This is National Hate Crime Awareness Week, and historically Scotland has a lot to be proud of, having led the way in some areas of hate crime legislation. Its commitment to protecting minorities has been called into question, however, as members of one community report having found themselves without protection. Although they were recognised as a distinct ethnic group by a tribunal in 2008, Gypsy Travellers say that they have been repeatedly let down by police and prosecution services which fail to recognise this, leaving some of them living in fear.
Hate crime legislation does not create new types of crime, but instead means that an additional element can be added to the charge when somebody is prosecuted for an act which would have been criminal anyway. This recognises the fact that hate crimes don’t just harm victims directly but also send a message of intimidation to other people like them. In addition to investigating potential hate crimes, police keep a record of hate incidents reported to them.
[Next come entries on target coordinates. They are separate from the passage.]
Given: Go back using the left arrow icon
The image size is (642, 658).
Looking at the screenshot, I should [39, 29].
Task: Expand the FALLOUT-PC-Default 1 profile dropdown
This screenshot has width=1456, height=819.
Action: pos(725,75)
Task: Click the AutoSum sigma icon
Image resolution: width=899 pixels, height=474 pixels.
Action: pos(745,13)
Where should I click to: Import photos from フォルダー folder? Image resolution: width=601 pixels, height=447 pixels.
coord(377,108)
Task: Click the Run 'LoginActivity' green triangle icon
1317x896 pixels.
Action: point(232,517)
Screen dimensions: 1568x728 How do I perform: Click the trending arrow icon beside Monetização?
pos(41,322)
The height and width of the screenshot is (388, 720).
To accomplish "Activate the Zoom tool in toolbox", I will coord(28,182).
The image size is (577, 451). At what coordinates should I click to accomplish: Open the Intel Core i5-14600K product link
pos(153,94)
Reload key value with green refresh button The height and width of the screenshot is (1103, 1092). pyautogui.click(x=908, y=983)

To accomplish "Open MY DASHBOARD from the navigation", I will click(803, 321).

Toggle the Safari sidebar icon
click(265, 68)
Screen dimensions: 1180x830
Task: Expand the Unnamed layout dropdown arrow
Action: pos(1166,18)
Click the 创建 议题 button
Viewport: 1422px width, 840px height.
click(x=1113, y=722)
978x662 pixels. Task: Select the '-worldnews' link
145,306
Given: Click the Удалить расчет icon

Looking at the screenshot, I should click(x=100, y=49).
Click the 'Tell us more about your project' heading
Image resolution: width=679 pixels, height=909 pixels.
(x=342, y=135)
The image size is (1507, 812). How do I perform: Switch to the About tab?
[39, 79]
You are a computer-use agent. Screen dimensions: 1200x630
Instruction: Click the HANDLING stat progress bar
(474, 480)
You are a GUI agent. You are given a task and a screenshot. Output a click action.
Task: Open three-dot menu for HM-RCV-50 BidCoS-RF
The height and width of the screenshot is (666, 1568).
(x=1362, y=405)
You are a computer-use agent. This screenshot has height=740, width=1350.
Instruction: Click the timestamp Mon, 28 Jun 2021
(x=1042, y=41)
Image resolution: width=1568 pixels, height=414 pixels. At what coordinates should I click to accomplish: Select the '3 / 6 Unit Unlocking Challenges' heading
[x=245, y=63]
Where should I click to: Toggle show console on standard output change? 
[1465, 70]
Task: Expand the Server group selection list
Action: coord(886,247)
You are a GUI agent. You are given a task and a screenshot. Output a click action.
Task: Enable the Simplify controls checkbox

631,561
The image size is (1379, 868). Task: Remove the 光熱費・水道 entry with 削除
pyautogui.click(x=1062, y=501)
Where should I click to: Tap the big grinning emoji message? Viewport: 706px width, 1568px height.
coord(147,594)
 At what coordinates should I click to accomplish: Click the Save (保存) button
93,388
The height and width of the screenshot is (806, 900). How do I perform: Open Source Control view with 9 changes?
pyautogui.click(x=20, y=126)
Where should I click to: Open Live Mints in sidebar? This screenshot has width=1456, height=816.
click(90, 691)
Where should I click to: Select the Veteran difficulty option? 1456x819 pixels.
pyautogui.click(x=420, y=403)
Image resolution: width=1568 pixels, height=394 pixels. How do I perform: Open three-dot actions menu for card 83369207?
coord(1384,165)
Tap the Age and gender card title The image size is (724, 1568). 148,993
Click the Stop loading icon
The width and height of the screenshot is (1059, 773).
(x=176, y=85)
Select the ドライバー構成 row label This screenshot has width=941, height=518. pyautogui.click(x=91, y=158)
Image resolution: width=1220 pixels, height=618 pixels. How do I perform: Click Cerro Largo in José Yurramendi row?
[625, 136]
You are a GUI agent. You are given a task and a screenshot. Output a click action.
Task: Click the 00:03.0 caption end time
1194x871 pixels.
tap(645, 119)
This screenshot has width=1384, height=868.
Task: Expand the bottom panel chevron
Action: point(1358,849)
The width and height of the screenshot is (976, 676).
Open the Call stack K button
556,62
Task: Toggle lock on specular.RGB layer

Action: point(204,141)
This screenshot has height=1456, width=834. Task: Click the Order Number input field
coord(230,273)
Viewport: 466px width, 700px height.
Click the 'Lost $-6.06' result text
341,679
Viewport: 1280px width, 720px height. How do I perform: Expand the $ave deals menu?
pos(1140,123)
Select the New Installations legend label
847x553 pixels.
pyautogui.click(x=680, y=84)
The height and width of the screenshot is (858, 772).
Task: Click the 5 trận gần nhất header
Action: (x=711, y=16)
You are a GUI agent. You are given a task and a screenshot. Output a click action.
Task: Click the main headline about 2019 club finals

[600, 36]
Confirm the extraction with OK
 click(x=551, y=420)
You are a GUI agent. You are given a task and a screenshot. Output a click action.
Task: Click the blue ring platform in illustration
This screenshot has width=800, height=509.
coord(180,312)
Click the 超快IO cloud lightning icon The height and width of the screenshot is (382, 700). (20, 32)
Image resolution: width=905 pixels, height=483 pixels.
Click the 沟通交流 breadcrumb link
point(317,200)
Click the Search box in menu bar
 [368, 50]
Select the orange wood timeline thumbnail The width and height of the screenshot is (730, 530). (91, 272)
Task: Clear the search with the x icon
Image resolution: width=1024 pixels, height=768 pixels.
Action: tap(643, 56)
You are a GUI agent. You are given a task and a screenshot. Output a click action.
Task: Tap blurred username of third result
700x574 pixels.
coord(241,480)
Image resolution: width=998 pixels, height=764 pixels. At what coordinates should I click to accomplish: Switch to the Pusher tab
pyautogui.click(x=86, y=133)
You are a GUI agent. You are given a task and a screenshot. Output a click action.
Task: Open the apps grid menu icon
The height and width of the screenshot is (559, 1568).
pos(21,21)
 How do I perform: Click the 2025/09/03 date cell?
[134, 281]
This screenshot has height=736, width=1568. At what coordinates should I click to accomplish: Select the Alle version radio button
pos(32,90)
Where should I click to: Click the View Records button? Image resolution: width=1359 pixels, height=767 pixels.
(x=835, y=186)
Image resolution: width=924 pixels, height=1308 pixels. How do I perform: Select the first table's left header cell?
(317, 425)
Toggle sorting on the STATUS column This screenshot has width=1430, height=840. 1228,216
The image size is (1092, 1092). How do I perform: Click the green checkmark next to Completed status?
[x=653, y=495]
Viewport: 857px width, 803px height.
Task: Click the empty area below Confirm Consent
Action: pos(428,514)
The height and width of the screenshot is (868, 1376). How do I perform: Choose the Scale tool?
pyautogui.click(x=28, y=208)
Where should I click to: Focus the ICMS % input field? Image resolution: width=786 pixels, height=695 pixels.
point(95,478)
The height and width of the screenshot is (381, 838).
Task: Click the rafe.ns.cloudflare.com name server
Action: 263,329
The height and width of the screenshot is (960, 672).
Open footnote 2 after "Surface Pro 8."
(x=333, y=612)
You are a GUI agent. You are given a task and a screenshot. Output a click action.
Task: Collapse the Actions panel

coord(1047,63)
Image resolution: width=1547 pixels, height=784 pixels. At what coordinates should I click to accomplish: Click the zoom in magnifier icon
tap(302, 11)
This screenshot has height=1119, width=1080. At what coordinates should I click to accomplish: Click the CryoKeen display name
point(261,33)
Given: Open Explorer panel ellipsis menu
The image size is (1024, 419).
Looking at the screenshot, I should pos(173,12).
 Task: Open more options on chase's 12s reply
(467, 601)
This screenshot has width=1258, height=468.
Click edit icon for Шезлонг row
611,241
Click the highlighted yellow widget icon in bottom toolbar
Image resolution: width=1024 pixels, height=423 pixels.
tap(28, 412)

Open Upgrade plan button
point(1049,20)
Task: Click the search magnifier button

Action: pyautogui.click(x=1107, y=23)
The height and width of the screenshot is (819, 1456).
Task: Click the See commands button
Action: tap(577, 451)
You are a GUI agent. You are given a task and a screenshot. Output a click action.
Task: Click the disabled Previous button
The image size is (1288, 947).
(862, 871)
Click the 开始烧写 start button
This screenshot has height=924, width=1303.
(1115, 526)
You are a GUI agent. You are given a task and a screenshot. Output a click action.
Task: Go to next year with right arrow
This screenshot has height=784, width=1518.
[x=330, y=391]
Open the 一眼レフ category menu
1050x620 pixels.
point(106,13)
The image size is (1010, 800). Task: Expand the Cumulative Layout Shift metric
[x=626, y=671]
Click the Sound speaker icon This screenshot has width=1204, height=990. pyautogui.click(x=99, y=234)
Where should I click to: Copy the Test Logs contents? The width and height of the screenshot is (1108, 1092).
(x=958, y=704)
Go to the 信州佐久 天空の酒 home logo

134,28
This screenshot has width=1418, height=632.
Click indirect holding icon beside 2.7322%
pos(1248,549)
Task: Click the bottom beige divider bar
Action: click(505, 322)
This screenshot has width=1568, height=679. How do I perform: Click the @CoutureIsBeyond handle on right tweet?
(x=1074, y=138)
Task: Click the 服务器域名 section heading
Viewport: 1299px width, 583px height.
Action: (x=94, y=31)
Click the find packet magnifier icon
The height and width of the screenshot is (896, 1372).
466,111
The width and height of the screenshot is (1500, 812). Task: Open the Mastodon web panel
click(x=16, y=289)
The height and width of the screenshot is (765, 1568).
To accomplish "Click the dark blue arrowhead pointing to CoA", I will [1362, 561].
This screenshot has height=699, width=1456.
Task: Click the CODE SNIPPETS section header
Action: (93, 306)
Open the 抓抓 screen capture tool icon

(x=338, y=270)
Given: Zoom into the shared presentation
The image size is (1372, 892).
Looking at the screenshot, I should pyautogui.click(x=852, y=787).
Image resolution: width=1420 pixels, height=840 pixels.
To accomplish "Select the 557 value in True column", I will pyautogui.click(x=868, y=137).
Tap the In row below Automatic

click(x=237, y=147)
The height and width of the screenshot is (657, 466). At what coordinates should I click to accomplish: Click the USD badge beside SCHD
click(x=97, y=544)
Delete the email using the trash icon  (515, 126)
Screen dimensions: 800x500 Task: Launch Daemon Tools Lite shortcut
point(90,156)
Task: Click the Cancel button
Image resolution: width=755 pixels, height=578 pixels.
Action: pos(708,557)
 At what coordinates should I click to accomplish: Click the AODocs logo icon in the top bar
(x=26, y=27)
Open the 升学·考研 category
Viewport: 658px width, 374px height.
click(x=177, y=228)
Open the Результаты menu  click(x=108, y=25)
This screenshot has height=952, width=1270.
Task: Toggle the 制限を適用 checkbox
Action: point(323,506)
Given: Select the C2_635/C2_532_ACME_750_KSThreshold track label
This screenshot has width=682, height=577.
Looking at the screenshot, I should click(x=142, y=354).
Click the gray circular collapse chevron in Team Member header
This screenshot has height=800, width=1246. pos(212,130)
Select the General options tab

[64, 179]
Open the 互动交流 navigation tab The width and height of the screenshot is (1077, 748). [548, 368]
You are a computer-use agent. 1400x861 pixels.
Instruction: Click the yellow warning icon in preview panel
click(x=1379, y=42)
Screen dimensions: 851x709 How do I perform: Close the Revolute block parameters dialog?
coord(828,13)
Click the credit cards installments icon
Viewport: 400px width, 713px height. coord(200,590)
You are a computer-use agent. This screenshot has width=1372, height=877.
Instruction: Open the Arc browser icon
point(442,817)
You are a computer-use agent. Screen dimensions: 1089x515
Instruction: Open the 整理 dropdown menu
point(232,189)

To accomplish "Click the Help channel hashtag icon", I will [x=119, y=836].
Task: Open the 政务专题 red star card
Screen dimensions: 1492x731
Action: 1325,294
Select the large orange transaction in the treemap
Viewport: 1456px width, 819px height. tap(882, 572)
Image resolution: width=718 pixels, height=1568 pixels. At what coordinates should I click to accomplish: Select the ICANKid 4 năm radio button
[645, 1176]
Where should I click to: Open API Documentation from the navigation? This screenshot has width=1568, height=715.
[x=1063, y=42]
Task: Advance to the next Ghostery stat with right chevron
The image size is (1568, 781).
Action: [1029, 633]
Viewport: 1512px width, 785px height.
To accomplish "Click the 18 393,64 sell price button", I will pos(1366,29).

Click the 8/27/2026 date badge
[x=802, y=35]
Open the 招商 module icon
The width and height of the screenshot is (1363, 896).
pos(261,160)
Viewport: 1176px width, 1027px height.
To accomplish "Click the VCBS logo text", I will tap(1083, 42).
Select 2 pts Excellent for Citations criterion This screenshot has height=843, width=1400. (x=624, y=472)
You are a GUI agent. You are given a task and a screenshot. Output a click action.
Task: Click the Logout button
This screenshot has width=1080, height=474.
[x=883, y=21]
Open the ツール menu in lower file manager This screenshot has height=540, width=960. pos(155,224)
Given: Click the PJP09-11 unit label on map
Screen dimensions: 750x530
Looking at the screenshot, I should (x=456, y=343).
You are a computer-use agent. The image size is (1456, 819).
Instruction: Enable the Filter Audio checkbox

This does not have the effect of criminalising individuals but helps them to notice if particular communities are being targeted more than usual – information which can be useful when doing preventative work aimed at discouraging crime.
Members of the Gypsy Traveller community report that, although they have received support from some individual officers, the police are often slow to investigate reports of crime against them, and it is even harder to achieve a prosecution.
“I feel like no-one cares”
On 7 March 2023, Perth woman Jacqueline Mccallum was visiting her local bakery to buy food for her family when she was allegedly threatened by a man who referred to her as a ‘mink’, a term of abuse commonly used against Gypsy Travellers. At the time of the incident, which is believed to have been caught on CCTV, she was on the phone to a friend, Roseanna McPhee, who overheard what happened and has confirmed her description of events. The friend helped her make a complaint to the police and the man was charged with racially aggravated harassment. The Crown Office and Procurator Fiscal Service subsequently dropped the case, however, stating that “the facts which can be proved do not disclose a crime known to the law of Scotland.”

“I feel nervous. I can’t sleep. I see that man’s face,” said Mccallum, who was on her own when the incident occurred and says she now hesitates to go out because she doesn’t feel safe. Suffering from anxiety, she expressed her concern about the dangers of letting people think they can get away with such behaviour.
“I feel that no Traveller or Gypsy girl or woman is safe in public because of what happened to me. I have thought ‘What’s the point in being on this earth when I and my family are called horrible names and can get treated like this and no one cares?’ I feel so sad and alone.”
Part of a pattern
McPhee says that Mccallum’s experience chimes with her own experience as a member of the Gypsy Traveller community.
She recalled an incident in which she was harassed by a woman who “gave directions to my chalet in the woods and said that there was no CCTV and told people to burn it.” Despite the use of the same bigoted language, she says that Police Scotland “refused three times to charge her because ‘mink’ was not a racially aggravated slur and I was not a member of a ‘race’.”
She noted that two people have previously been taken to court in Perthshire over an incident in which they referred to people as ‘tinks’, but that responses from the authorities are inconsistent and have worsened significantly in recent years.
“When someone calls you a ‘dirty tink’ or ‘mink’, that is extremely personal and is deeply wounding because it always triggers all of those other times over the years when you have been called those names,” she said.
“It is a very isolating experience because you know that neither police, courts or any of the regulatory bodies will do anything about it.
“There is no support for invisible minorities in Scotland facing racism and consequences of racism such as discrimination in employment, healthcare and housing, which is all too often attributed to ‘poverty’ in order to disguise the root cause.”

There are approximately 15,000 to 20,000 Gypsy Travellers in Scotland. In 2013 the Scottish Human Rights Commission described discrimination against them as “the last bastion of respectable racism.”
Between 2019 and 2021 the Scottish Government carried out research aimed at identifying problems faced by the community and putting in place a series of actions designed to help them, but Gypsy Travellers themselves say that they have yet to see any material benefit from this.
For hate crime legislation to be effective, members of vulnerable minority groups need to know that it will be properly applied, and need to be confident that the Scottish Government, police, and prosecutors are fully committed to providing the protections that enable them to feel safe in their day to day lives.
Please note that the term ‘Gypsy Traveller’ has been approved of by the specific people involved in this article.